[Exercise materials]

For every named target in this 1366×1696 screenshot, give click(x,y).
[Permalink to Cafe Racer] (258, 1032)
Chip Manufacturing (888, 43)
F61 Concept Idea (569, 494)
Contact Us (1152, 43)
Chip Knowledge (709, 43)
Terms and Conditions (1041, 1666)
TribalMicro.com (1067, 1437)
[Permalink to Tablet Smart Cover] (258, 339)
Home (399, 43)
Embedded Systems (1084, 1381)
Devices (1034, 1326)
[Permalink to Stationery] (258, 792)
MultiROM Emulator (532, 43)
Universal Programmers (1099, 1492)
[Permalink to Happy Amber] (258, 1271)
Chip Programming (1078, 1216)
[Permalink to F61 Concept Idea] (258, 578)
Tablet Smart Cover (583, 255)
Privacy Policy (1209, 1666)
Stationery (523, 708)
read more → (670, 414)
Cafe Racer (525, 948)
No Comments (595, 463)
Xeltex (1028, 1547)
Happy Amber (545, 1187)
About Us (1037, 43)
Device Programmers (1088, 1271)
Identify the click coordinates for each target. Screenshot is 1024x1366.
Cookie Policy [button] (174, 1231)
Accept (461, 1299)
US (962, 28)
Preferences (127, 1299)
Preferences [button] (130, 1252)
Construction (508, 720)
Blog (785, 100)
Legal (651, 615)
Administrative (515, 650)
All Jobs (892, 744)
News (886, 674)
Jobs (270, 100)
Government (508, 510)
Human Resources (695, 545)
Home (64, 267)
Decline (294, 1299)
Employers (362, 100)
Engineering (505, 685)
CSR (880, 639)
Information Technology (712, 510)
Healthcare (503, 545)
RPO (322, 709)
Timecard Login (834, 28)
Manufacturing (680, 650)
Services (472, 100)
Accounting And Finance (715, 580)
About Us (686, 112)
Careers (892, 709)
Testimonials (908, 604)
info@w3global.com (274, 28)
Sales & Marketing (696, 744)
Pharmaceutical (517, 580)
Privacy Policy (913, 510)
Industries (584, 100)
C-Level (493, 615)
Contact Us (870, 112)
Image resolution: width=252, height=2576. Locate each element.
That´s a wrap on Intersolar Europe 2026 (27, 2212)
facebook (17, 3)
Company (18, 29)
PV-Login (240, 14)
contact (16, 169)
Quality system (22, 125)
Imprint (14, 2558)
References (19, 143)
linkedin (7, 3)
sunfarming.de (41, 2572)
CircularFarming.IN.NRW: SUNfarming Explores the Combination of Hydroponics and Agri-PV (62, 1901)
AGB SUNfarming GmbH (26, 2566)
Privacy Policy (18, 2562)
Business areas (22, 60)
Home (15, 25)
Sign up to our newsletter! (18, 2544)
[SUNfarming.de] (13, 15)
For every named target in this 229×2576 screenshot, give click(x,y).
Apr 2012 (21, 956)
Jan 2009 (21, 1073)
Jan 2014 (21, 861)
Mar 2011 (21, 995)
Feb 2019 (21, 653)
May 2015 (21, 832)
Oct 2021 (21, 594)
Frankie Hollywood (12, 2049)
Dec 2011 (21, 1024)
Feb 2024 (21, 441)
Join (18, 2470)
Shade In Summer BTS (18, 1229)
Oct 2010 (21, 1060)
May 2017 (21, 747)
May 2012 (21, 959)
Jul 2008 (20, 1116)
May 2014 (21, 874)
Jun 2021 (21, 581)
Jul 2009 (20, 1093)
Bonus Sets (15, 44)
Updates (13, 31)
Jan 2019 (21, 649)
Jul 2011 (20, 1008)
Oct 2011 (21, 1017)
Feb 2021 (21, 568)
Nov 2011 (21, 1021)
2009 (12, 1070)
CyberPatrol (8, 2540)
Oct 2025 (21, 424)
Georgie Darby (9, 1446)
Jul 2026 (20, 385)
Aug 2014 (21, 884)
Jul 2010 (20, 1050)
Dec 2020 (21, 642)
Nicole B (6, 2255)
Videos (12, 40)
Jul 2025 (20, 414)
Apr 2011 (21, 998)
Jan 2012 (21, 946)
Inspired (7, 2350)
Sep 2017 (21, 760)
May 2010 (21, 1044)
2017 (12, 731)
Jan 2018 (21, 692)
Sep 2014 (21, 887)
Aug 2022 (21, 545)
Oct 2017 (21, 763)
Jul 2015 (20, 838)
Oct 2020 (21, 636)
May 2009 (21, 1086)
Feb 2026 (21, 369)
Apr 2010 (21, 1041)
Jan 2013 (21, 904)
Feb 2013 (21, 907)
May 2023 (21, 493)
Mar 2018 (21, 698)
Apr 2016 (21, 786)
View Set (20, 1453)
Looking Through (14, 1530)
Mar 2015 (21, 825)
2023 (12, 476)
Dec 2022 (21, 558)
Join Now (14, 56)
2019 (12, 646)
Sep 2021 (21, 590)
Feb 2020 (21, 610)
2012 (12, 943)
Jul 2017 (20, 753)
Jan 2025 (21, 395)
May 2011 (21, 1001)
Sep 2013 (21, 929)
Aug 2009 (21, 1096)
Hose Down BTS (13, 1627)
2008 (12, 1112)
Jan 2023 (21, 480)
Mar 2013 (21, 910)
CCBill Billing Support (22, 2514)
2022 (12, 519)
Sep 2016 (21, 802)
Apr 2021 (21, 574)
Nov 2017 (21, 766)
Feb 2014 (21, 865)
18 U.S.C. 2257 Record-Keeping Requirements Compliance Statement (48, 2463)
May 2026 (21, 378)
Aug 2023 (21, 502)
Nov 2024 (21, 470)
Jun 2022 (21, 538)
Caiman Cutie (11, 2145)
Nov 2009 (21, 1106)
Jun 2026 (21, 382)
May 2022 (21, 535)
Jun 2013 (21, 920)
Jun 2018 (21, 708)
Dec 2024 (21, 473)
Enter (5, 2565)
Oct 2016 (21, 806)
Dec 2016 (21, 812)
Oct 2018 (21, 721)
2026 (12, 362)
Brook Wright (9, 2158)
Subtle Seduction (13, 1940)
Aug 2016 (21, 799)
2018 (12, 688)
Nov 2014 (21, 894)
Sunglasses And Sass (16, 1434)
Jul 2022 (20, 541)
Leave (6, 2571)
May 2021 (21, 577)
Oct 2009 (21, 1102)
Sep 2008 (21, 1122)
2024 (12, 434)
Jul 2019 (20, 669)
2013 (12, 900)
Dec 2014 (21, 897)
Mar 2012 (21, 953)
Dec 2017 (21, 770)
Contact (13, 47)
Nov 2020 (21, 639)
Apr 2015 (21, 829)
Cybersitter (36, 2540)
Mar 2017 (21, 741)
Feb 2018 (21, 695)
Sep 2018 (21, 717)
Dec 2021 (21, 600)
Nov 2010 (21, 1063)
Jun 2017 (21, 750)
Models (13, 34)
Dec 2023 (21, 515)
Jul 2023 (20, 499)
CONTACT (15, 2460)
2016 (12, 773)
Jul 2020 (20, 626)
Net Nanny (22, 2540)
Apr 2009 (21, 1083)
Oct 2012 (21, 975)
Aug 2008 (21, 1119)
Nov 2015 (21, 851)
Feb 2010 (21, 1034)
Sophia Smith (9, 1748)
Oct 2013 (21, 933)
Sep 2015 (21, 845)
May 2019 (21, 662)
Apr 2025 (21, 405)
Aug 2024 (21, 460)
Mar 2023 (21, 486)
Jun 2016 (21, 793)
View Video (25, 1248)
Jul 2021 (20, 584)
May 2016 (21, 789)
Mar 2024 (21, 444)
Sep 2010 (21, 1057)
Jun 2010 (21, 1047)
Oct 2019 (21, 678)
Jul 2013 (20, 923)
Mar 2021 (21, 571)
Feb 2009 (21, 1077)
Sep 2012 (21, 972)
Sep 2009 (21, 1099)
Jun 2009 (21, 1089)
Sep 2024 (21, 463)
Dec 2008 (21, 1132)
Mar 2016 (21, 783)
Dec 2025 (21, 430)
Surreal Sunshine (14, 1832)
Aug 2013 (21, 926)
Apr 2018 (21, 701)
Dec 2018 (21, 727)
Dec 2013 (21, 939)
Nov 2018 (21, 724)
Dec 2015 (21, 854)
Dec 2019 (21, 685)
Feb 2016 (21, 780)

[/Exercise materials]

What you are asked to do
The expected answer is an exact copy of the lines above, beginning at the line with "Jul 2011 (20, 1008)" and ending at the line with "Jul 2017 (20, 753)", with both ends in.

Task result
Jul 2011 (20, 1008)
Oct 2011 (21, 1017)
Feb 2021 (21, 568)
Nov 2011 (21, 1021)
2009 (12, 1070)
CyberPatrol (8, 2540)
Oct 2025 (21, 424)
Georgie Darby (9, 1446)
Jul 2026 (20, 385)
Aug 2014 (21, 884)
Jul 2010 (20, 1050)
Dec 2020 (21, 642)
Nicole B (6, 2255)
Videos (12, 40)
Jul 2025 (20, 414)
Apr 2011 (21, 998)
Jan 2012 (21, 946)
Inspired (7, 2350)
Sep 2017 (21, 760)
May 2010 (21, 1044)
2017 (12, 731)
Jan 2018 (21, 692)
Sep 2014 (21, 887)
Aug 2022 (21, 545)
Oct 2017 (21, 763)
Jul 2015 (20, 838)
Oct 2020 (21, 636)
May 2009 (21, 1086)
Feb 2026 (21, 369)
Apr 2010 (21, 1041)
Jan 2013 (21, 904)
Feb 2013 (21, 907)
May 2023 (21, 493)
Mar 2018 (21, 698)
Apr 2016 (21, 786)
View Set (20, 1453)
Looking Through (14, 1530)
Mar 2015 (21, 825)
2023 (12, 476)
Dec 2022 (21, 558)
Join Now (14, 56)
2019 (12, 646)
Sep 2021 (21, 590)
Feb 2020 (21, 610)
2012 (12, 943)
Jul 2017 (20, 753)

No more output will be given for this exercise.